What are the benefits of indoor plants?
There are benefits for both indoor houseplants and office plants. The presence of indoor plants in the office cuts costs by reducing absenteeism and improving productivity and, in addition, staff are happier and healthier.
They give an assist in breathing. Inhaling brings oxygen into the body, exhaling releases carbon dioxide. During photosynthesis, plants do the opposite, of sorts: They absorb carbon dioxide and release oxygen, making plants and people great partners when it comes to gasses. Plants help to increase oxygen levels, and our bodies appreciate that.
But here’s something to know: When photosynthesis stops at night, most plants switch things up and absorb oxygen and release carbon dioxide. However, a few special plants – like orchids, succulents and epiphytic bromeliads – flip that script and take in carbon dioxide and release oxygen. Meaning, use these plants in bedrooms to keep the oxygen flowing at night.
They help deter illness. In the great outdoors, plant roots tap the groundwater table for water which then evaporates through its leaves in a process known as transpiration. Studies show that this accounts for about 10 percent of the moisture in the atmosphere. The same thing happens at home, which increases the humidity indoors. While this may sound unappealing during hot moist months, it’s a gift during drier months. Using plants in interior spaces decreases the incidence of dry skin, colds, sore throats and dry coughs. And other research reveals that higher absolute humidity is conducive for decreased survival and transmission of the flu virus.
Are indoor and outdoor plants also good for the office?
Yes, they help you work better. A number of studies with both students and workers reveals that studying or working in the presence of plants can have a pretty dramatic effect. As with simply being in nature, being around plants improves concentration, memory and productivity.
Worker productivity is greatly enhanced by the presence of plants in the office. Keeping ornamental plants in the home and in the workplace increases memory retention and concentration. Work performed under the natural influence of ornamental plants is normally of higher quality and completed with a much higher accuracy rate than work done in environments devoid of nature.
What are some good ideas for indoor and outdoor plants?

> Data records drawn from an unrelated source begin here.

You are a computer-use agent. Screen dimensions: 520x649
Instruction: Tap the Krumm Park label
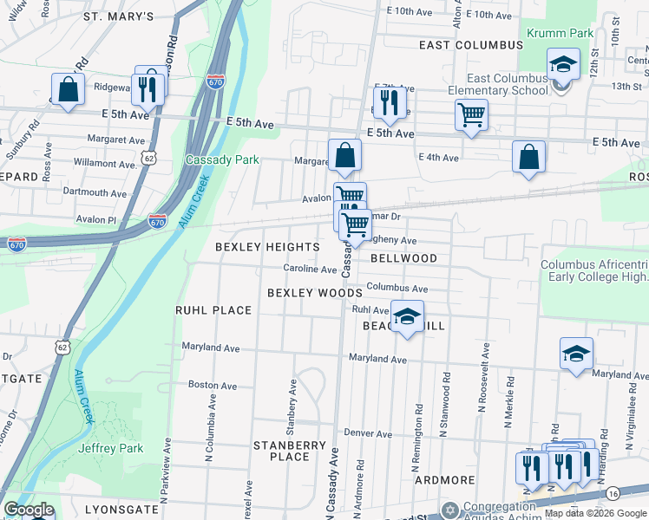coord(560,33)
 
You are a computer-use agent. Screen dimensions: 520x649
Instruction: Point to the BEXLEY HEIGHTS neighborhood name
coord(268,247)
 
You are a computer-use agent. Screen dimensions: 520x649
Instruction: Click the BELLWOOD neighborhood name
coord(403,258)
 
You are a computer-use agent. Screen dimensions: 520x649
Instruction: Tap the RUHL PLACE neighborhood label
coord(213,310)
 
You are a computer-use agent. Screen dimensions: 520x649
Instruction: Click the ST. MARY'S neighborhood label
coord(119,16)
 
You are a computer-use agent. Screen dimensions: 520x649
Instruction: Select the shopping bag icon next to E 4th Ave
coord(528,157)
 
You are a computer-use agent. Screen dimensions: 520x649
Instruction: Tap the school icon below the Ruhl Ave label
coord(407,317)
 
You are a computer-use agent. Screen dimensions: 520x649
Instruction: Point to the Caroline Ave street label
coord(310,270)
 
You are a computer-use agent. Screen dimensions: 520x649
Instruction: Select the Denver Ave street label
coord(368,432)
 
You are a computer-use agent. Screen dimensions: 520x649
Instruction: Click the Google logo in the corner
coord(29,510)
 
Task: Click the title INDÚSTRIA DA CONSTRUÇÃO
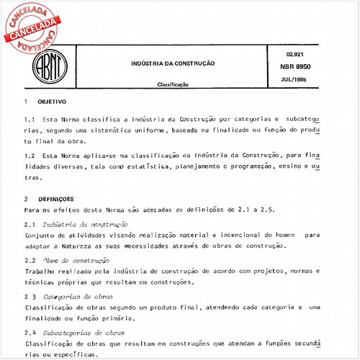coord(172,63)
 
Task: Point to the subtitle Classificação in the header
coord(172,84)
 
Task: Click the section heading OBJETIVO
coord(52,102)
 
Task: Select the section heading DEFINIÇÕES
coord(55,198)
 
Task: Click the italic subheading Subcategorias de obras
coord(86,333)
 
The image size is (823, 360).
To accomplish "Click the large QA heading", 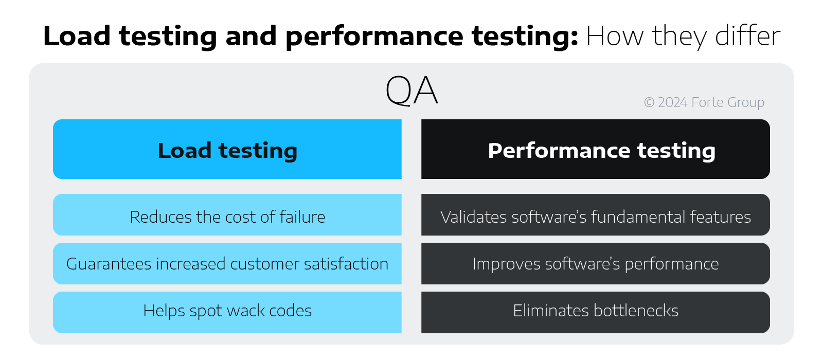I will pyautogui.click(x=412, y=91).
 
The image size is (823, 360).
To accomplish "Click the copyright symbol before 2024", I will pyautogui.click(x=649, y=102).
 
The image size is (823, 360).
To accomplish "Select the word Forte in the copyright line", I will pyautogui.click(x=707, y=102).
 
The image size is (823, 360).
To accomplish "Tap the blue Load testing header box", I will pyautogui.click(x=227, y=150).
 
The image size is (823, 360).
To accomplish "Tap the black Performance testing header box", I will pyautogui.click(x=595, y=150).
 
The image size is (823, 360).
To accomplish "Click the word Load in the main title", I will pyautogui.click(x=77, y=36).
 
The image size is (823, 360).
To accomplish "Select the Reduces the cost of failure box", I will pyautogui.click(x=227, y=215).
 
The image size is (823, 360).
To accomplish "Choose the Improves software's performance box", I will pyautogui.click(x=595, y=264).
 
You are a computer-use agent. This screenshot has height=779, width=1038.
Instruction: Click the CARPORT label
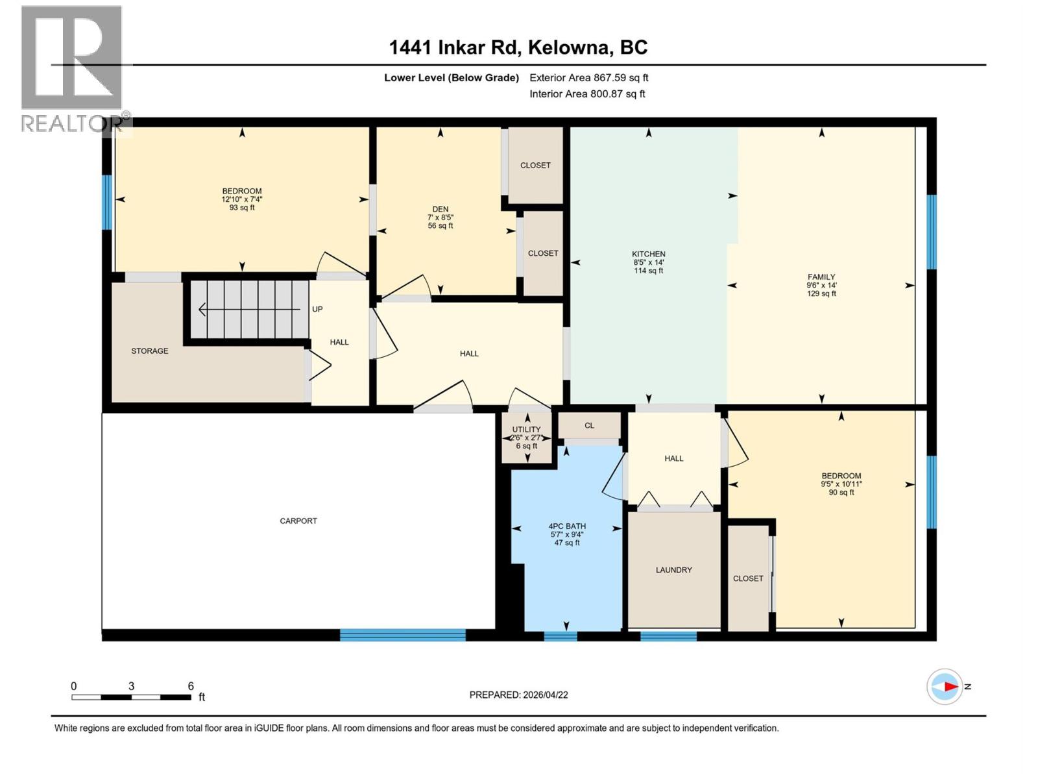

There’s nothing like a well-curated display of indoor plants. It’s impressive on two levels–the artistic and the practical. In other words, we can’t help but admire the beauty of artful indoor plant displays, as well as the plant enthusiast’s ability to keep the greenery alive.
It takes some skill to maintain plants, even the low-maintenance ones. Check out homify’s collection of the best indoor plants if you’re looking for ideas. Eclectic ideas like yellow cabinets and bright pops of turquoise work well in a kitchen with a radiant display of potted plants on the window shelving.
When it comes to indoor plants you don’t need too much greenery to make a statement. Often it all comes down to how the plants are arranged and displayed.